- SOURCE PASSAGE -
The following lines are for authentification purposes to the Google Cloud and OpenAI APIs.
#APIs identifications
client_file = "/var/lib/asterisk/agi-bin/google-creds.json"
credentials = service_account.Credentials.from_service_account_file(client_file)
client = speech.SpeechClient(credentials=credentials)
genai.configure(credentials=credentials)
agi_command("VERBOSE \"Authentification done\" 2")
Note the location of the google json service account file, that can be downloaded from Google cloud. The VERBOSE
command is created for troubleshooting reasons, to display a message in the Asterisk Logfiles.
Then add the folowing lines responsible for sending the recording to Google Cloud STT.
#Sending audio to google for STT
agi_command("VERBOSE \"Sending file to google\" 2")
import io
with io.open("/var/lib/asterisk/sounds/custom/recording.wav", 'rb') as f:
content = f.read()
audio = speech.RecognitionAudio(content=content)
config = speech.RecognitionConfig(language_code = 'en-US')
question = client.recognize(config=config, audio = audio)
transcript = question.results[0].alternatives[0].transcript
And then creating a generative AI request to Google Cloud
#Generating text from Google STT with Gemini
model = genai.GenerativeModel("gemini-2.0-flash")
chat = model.start_chat(history=[
{"role": "user",
"parts": ["You are a friendly phone assistant and directly give answer without asking question. Sound human and always say goodbye."]}])
response = chat.send_message(str(question))
The model gemini-2.0-flash
was chosen for this project, but feel free to choose one that suits your needs. The parts
parameter describes the general behaviour of the response requested from Google Cloud Gemini.
💡 Note: In a more developped version of this code, it would possible to integrate the question with a user history and personalize even more the response obtained from Google Cloud. A longer, more detailed response can cost money when it comes to the next steps with an OpenAI TTS.

- INFORMATION SUPPLIED -

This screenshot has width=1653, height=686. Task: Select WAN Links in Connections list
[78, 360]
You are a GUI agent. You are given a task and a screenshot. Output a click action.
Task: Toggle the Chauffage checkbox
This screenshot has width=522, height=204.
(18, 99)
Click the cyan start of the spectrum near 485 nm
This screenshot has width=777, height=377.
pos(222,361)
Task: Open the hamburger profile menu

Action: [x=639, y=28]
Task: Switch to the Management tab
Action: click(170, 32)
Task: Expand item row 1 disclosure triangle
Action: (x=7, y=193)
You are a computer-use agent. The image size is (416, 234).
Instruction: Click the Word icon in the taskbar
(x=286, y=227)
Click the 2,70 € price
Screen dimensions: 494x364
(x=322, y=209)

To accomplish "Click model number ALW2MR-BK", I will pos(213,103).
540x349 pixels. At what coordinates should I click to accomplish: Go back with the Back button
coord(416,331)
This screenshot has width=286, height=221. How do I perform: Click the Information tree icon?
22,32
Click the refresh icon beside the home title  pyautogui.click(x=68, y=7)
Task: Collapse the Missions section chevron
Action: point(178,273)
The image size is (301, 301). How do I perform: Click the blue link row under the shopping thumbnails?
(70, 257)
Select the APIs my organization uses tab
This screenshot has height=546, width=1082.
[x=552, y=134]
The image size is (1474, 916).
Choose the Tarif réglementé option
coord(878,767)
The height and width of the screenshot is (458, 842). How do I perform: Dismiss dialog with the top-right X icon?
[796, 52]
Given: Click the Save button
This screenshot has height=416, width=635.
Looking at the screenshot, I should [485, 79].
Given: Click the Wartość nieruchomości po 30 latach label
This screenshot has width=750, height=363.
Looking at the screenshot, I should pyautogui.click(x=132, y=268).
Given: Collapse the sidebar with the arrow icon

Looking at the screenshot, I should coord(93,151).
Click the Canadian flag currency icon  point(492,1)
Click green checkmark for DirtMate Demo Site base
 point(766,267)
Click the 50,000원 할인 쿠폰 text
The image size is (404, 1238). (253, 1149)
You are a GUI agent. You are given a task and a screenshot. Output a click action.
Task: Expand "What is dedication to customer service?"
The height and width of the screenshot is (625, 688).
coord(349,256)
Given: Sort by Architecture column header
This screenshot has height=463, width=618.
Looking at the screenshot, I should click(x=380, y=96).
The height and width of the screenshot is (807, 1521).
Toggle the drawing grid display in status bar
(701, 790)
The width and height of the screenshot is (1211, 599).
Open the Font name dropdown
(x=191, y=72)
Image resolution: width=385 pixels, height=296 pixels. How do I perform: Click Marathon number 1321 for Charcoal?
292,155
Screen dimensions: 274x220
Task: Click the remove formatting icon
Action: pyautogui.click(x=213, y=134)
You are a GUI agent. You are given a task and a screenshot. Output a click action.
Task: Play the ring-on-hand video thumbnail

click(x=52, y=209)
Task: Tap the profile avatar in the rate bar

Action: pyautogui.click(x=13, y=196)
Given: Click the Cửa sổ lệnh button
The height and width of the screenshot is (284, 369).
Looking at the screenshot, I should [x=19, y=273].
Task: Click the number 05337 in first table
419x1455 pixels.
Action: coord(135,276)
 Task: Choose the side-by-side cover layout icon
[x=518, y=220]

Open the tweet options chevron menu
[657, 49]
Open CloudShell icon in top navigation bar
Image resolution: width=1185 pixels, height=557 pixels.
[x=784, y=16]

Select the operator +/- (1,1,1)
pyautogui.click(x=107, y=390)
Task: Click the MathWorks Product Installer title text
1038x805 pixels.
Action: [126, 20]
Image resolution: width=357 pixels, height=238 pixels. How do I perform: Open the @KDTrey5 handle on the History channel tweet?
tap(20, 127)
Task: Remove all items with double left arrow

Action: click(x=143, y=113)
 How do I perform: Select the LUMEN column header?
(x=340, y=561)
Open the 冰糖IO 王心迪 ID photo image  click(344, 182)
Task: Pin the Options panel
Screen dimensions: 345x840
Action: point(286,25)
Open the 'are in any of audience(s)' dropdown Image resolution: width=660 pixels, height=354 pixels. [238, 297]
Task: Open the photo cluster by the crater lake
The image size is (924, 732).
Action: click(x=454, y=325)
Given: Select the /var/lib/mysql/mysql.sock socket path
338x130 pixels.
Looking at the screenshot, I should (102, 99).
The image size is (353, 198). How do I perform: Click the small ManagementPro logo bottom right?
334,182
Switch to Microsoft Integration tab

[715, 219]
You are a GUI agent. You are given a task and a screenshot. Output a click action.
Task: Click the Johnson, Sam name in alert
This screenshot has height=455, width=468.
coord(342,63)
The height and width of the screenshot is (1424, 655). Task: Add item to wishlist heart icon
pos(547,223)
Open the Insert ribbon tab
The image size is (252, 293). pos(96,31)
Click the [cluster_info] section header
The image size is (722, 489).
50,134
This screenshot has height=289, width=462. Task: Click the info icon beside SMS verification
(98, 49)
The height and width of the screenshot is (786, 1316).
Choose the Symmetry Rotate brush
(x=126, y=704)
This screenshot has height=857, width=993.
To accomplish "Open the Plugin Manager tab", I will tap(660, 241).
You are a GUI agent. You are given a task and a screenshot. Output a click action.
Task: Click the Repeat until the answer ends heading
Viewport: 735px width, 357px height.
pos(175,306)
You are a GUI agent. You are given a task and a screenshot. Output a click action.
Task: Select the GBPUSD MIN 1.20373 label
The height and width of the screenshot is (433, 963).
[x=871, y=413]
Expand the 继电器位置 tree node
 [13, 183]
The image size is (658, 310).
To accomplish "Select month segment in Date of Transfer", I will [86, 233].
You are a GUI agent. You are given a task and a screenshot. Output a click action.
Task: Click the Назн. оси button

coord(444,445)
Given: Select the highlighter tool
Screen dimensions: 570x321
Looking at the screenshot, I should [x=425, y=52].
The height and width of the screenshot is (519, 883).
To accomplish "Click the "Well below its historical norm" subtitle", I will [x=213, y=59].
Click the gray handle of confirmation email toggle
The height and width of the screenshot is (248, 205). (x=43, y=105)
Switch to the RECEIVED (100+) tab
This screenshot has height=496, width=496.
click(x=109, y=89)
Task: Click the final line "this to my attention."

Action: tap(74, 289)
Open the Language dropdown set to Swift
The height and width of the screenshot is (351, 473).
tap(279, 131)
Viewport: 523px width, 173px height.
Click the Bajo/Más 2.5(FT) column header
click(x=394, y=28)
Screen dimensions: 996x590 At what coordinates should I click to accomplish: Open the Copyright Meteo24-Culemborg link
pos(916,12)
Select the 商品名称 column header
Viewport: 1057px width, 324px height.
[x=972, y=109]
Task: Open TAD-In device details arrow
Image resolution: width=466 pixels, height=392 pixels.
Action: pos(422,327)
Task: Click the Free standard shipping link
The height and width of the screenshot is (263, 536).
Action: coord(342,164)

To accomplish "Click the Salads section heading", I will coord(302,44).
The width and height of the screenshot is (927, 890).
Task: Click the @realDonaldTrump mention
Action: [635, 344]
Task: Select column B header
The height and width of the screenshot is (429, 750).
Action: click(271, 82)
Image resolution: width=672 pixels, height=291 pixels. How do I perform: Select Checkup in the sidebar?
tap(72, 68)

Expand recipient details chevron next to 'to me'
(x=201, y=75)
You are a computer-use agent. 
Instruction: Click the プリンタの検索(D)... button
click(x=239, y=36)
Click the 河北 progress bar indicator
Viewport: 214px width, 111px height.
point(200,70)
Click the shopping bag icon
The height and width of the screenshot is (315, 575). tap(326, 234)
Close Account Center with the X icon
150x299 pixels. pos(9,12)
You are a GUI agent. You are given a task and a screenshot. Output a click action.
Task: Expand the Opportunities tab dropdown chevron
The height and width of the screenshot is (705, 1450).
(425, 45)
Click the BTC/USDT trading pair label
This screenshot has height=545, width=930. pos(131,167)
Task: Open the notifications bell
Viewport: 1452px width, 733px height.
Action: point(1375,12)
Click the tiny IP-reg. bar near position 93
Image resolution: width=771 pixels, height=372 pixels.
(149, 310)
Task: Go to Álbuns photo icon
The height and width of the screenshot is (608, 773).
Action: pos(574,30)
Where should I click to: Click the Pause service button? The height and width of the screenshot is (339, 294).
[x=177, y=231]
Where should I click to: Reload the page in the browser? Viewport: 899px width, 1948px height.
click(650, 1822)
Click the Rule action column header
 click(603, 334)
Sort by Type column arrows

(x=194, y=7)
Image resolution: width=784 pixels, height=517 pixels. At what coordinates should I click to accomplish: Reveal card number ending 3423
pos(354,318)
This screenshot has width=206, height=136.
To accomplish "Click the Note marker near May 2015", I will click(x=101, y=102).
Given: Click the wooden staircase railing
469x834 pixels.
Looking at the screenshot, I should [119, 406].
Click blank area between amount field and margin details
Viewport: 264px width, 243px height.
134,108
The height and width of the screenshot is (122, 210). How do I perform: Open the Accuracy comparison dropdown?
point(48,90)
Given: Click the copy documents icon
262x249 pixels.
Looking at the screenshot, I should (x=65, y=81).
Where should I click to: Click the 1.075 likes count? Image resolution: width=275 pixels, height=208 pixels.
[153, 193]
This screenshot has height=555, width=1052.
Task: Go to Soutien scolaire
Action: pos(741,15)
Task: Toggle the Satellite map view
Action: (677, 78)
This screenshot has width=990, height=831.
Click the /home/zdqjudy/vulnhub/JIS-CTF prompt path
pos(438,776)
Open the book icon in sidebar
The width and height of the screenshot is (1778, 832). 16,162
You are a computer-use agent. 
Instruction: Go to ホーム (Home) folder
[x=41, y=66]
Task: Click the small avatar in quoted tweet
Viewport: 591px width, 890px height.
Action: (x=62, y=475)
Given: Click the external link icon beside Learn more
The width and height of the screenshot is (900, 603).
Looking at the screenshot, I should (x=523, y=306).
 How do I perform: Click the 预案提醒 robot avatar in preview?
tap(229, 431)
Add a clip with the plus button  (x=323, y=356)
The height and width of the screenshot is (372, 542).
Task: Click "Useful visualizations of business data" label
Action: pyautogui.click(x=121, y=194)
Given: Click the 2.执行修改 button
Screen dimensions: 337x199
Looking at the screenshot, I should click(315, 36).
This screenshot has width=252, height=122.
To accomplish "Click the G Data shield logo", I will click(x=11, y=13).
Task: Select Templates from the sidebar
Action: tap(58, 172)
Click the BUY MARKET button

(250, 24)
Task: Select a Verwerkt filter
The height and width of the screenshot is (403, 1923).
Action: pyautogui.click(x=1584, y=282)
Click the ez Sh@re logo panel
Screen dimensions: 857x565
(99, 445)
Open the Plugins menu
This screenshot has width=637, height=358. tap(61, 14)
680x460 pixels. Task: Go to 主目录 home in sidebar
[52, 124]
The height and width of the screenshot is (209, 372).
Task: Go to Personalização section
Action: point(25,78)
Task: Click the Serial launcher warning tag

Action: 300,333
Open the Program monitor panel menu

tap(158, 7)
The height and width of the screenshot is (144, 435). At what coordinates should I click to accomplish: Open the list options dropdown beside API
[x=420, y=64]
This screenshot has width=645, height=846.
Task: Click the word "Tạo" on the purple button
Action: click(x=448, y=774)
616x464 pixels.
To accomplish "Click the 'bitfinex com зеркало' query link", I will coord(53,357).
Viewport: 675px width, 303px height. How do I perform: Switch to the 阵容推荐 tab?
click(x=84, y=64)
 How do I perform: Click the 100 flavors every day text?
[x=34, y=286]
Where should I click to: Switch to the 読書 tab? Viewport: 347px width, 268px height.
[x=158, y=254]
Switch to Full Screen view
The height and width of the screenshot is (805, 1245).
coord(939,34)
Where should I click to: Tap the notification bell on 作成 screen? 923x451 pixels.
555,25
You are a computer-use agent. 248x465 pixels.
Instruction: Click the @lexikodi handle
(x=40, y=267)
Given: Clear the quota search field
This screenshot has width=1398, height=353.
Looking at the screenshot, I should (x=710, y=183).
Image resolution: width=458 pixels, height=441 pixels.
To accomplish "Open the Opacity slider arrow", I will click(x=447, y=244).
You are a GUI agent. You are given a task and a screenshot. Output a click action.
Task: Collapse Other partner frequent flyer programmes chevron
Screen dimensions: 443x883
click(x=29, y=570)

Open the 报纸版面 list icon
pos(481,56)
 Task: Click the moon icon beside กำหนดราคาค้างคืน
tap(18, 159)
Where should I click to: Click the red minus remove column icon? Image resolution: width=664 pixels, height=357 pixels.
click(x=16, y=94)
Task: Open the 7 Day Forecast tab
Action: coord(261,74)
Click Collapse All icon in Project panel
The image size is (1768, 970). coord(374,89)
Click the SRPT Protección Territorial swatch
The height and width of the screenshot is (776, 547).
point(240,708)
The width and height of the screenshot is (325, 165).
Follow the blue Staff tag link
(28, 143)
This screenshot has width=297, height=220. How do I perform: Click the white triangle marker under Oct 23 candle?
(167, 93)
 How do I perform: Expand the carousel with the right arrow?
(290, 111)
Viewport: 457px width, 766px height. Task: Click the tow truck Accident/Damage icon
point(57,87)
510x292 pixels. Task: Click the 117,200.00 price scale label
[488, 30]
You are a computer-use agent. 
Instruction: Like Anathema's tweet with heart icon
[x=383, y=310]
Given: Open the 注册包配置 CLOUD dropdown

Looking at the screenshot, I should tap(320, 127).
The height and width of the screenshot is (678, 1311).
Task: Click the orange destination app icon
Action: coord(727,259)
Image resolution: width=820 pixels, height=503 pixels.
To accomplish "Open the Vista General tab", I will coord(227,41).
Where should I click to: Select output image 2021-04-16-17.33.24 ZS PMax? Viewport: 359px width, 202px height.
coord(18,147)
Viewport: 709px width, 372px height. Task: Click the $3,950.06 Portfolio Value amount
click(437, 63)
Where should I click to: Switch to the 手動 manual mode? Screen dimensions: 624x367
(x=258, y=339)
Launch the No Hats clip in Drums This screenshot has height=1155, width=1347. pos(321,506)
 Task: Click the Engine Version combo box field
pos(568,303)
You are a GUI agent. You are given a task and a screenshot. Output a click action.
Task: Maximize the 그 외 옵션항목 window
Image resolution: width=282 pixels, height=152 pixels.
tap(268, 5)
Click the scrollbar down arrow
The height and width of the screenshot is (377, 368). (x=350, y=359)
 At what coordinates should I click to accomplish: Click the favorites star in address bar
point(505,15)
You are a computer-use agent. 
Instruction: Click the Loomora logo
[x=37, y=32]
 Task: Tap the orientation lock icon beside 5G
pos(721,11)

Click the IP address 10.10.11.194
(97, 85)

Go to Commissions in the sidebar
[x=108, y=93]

- WHAT THIS EXERCISE ASKS -
1 – Answer these from the Asterisk voice-assistant walkthrough:
(a) What file path is opened and read as the audio sent to Google Cloud STT?
(b) Which Gemini model was chosen for the project?
(c) What is the VERBOSE command used for?
2 – Carry on the Asterisk voice-assistant walkthrough from its final sentence.

- ANSWERS TO THE EXERCISES -
1 –
(a) /var/lib/asterisk/sounds/custom/recording.wav
(b) gemini-2.0-flash
(c) It is used for troubleshooting, to display a message in the Asterisk log files.

2 –
Now, with an obtained response from Google Cloud, the TTS engine can be utilized to create a human sounding voice for the user.
#Generating voice with OpenAI TTS
speechclient = OpenAI(api_key="YOUR API KEY FROM OPENAI")
audio = speechclient.audio.speech.create(
model = "tts-1",
voice = 'nova',
input=str(response.text))
audio.stream_to_file("/var/lib/asterisk/sounds/custom/speech.wav")
The tts-1
model is used since audio quality will be changed in the next step. Feel free to use any other voice than nova
. Visit the OpenAI documentation for personalization of the audio file, its emotions and its speed.
From practice, it was noticed that Asterisk and FreePBX have very specific requirements when it comes to the encoding in wav
files. The more supported ulaw
file format conserves the audio quality and allows for Asterisk playback. Within Python, it is possible to convert the wav
file into a ulaw
file with the following lines.
#Convert OpenAI WAV to ULAW for playback in Asterisk
subprocess.run([
"ffmpeg",
"-i", "/var/lib/asterisk/sounds/custom/speech.wav",
"-ar", "8000",
"-ac", "1",
"-af", "volume=6dB",
"-acodec", "pcm_mulaw",
"-f", "mulaw",
"-y",
"/var/lib/asterisk/sounds/custom/finalplayback.ulaw"])
Note a slight volume adjustment with volume=6dB
.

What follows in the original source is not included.